Open vignesh-arivazhagan opened 5 months ago

vignesh-arivazhagan commented 5 months ago

Bug report

Bug description:

import requests
from email.message import EmailMessage

def get_filename_from_url(url, url_response=None):
    if url_response == None:
        url_response = requests.get(url)
        url_response.raise_for_status()

    content_disposition = url_response.headers.get("Content-Disposition")
    if content_disposition:
        email_message = EmailMessage()
        email_message["Content-Disposition"] = content_disposition
        return email_message.get_filename()

url = "https://www.gsi.gov.in/webcenter/ShowProperty;jsessionid=yv2xehEKwHR0ZHf64V2sMbrFzRSeSGCvcxDVr9F4_rbXBVtcgKbl!1598077039!1556223610?nodeId=%2FUCM%2FDCPORT1GSIGOVI063041%2F%2FidcPrimaryFile&revision=latestreleased"
get_filename_from_url(url)

output

annoncement_of%20computer%20application%20_rti_er%20_16122014.pdf

if i use

from urllib.parse import unquote
unquote(email_message.get_filename())

i am getting unquoted output

annoncement_of computer application _rti_er _16122014.pdf

why a different unquote function is used in EmailMessage.get_filename() ?

CPython versions tested on:

CPython main branch

Operating systems tested on:

Windows

medmunds commented 2 weeks ago

Short answer: that server is wrong. %-encoded strings are not allowed in the HTTP Content-Disposition header.

Longer answer:

Although Python's email package is meant to be able to parse HTTP headerscitation as well as email headers, the content you ask it to parse has to (more-or-less) follow the relevant specs.

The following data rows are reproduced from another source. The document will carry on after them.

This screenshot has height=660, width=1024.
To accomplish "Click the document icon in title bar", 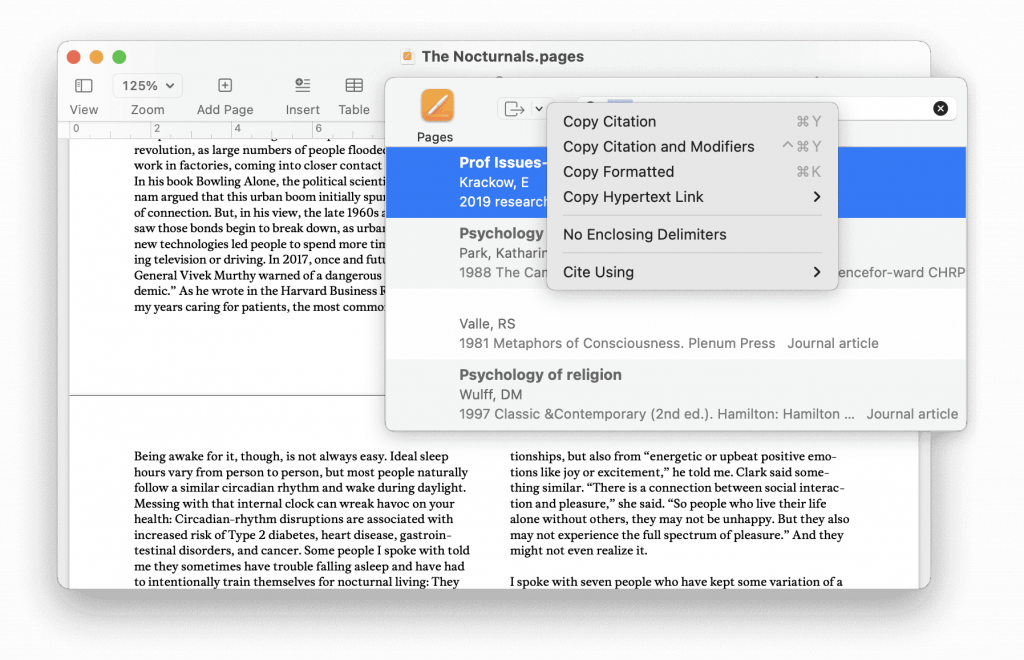I will coord(408,57).
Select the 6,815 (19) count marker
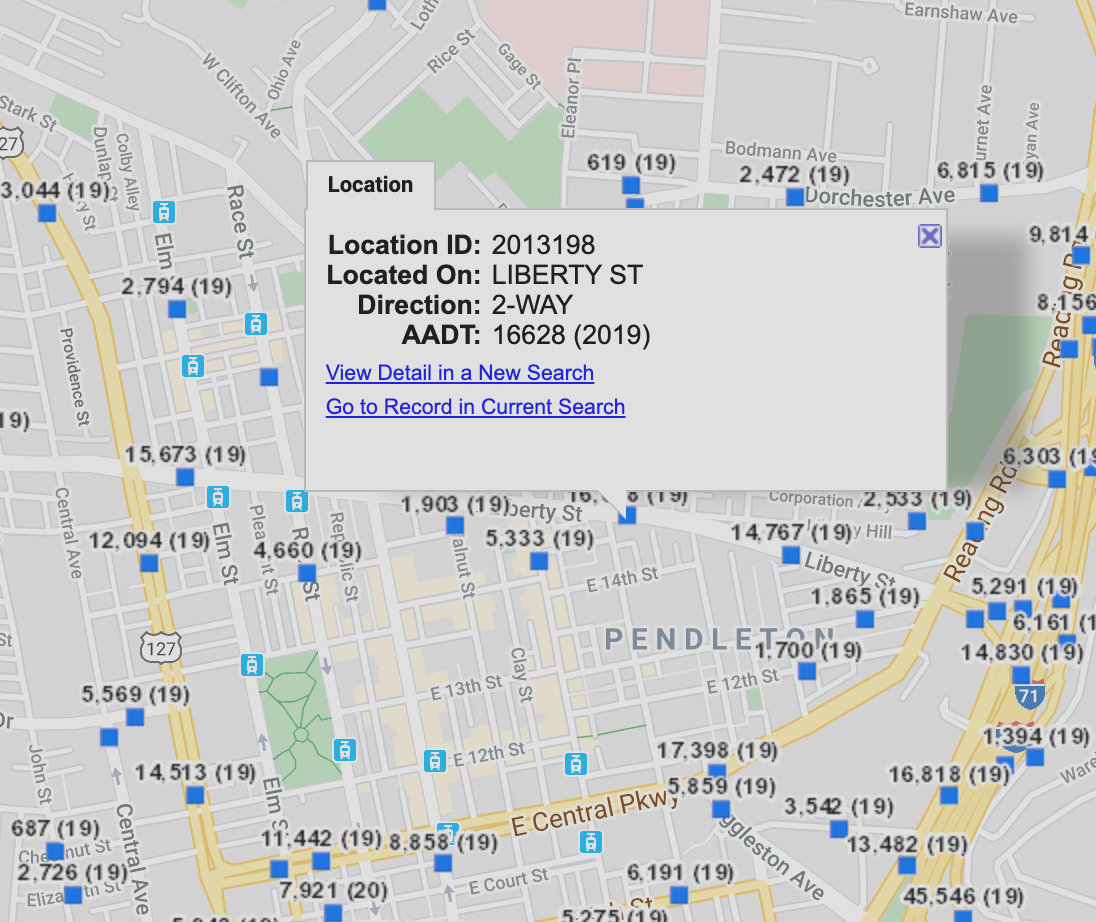Viewport: 1096px width, 922px height. pos(988,193)
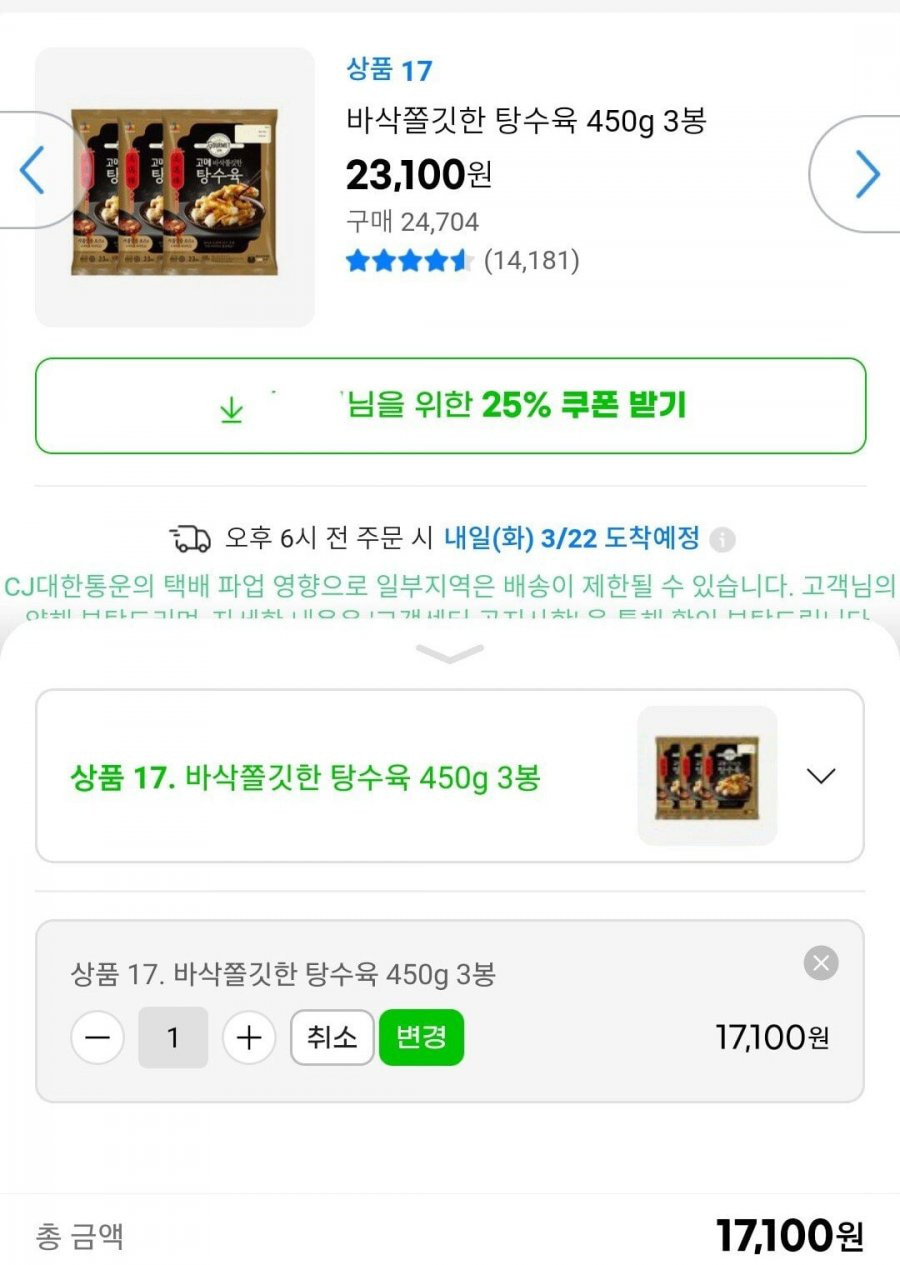Click the small product thumbnail in option box
This screenshot has width=900, height=1265.
coord(707,776)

The url in your example returns a Content-Disposition header that improperly uses (part of) a %-encoded URI as a filename. Here's the raw header in the server's response:

Content-Disposition: inline;filename=annoncement_of%20computer%20application%20_rti_er%20_16122014.pdf;

Nothing in the specs allows % encoding there. RFC 6266 specifies the HTTP Content-Disposition header. In section 4.1, 'filename-parm' is ultimately allowed to have a 'token' or 'quoted-string' value. Those are defined by RFC 2616 section 2.2—skip down to the top of page 17. Nothing there has anything to do with RFC 3986 style % encoding. (A MIME header 'quoted-string' is just in "double quotes"—it's unrelated to urlparse's quote() function.)

Either there's a bug in www.gsi.gov.in's server software, or (more likely) someone uploaded a file with %20's already in the name.